## Texte proposé
- - - - - - -

Nos 250 ans de Sciences naturelles
D’un cabinet de curiosités au Muséum
L’Hôtel de Nassau (Street View ci-dessus) abrité l’ancêtre du Muséum presque sans interruption de 1751 à 1891. En 1751, Charles de Lorraine dote sa cour d’un Cabinet d’histoire naturelle. Sur 300 m2, vitrines et tiroirs accueillent minéraux, animaux, plantes, livres, œuvres d’art et curiosités. Mais Charles meurt criblé de dettes : le cabinet est vendu. En 1797 ce qui survit devient Musée de l’école centrale et ouvre au public en 1814. En 1846, le jeune État belge rachète le tout : le Muséum est né.
La collection russe
En 1828, 808 échantillons de roches et minéraux de Russie (dont ce grenat almandine de 38 cm de long) étaient offerts au Musée de Bruxelles – ancêtre du Muséum – par le futur Guillaume II des Pays-Bas et son épouse, sœur du tsar Alexandre Ier. Il s’agissait des premières pièces d’une collection qui, aujourd’hui, compte plus de 5 000 spécimens belges et 25 000 étrangers (soit plus de 80 % des espèces recensées dans le monde), plusieurs dizaines de milliers de macles, 500 pierres taillées, près de 140 météorites (dont quatre tombées en Belgique), de surprenants minéraux fluorescents et même un échantillon de pierre lunaire.

- - - - - - -

## Consignes de l'exercice
1. Dans le texte sur l'histoire du Muséum, relevez tout ce qu'accueillaient les vitrines et les tiroirs du Cabinet d'histoire naturelle.
2. Recopiez fidèlement le passage du texte sur le Muséum qui va de « Nos 250 ans » à « Muséum est né. ».

## Extrait des données
- - - - - - -

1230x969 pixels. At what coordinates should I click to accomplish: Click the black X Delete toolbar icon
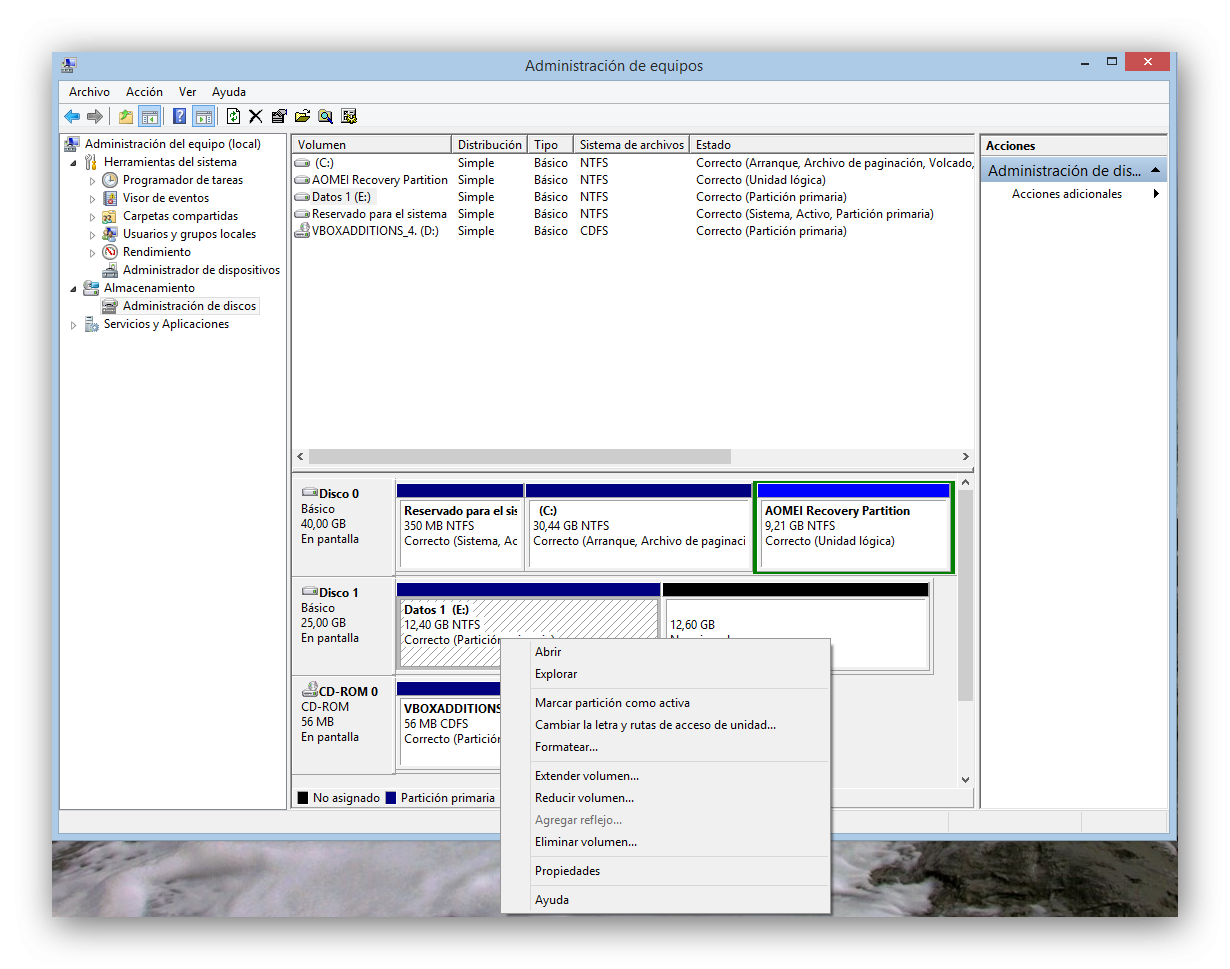pyautogui.click(x=256, y=116)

- - - - - - -

## Réponses
1. Minéraux, animaux, plantes, livres, œuvres d'art et curiosités.

2.
Nos 250 ans de Sciences naturelles
D’un cabinet de curiosités au Muséum
L’Hôtel de Nassau (Street View ci-dessus) abrité l’ancêtre du Muséum presque sans interruption de 1751 à 1891. En 1751, Charles de Lorraine dote sa cour d’un Cabinet d’histoire naturelle. Sur 300 m2, vitrines et tiroirs accueillent minéraux, animaux, plantes, livres, œuvres d’art et curiosités. Mais Charles meurt criblé de dettes : le cabinet est vendu. En 1797 ce qui survit devient Musée de l’école centrale et ouvre au public en 1814. En 1846, le jeune État belge rachète le tout : le Muséum est né.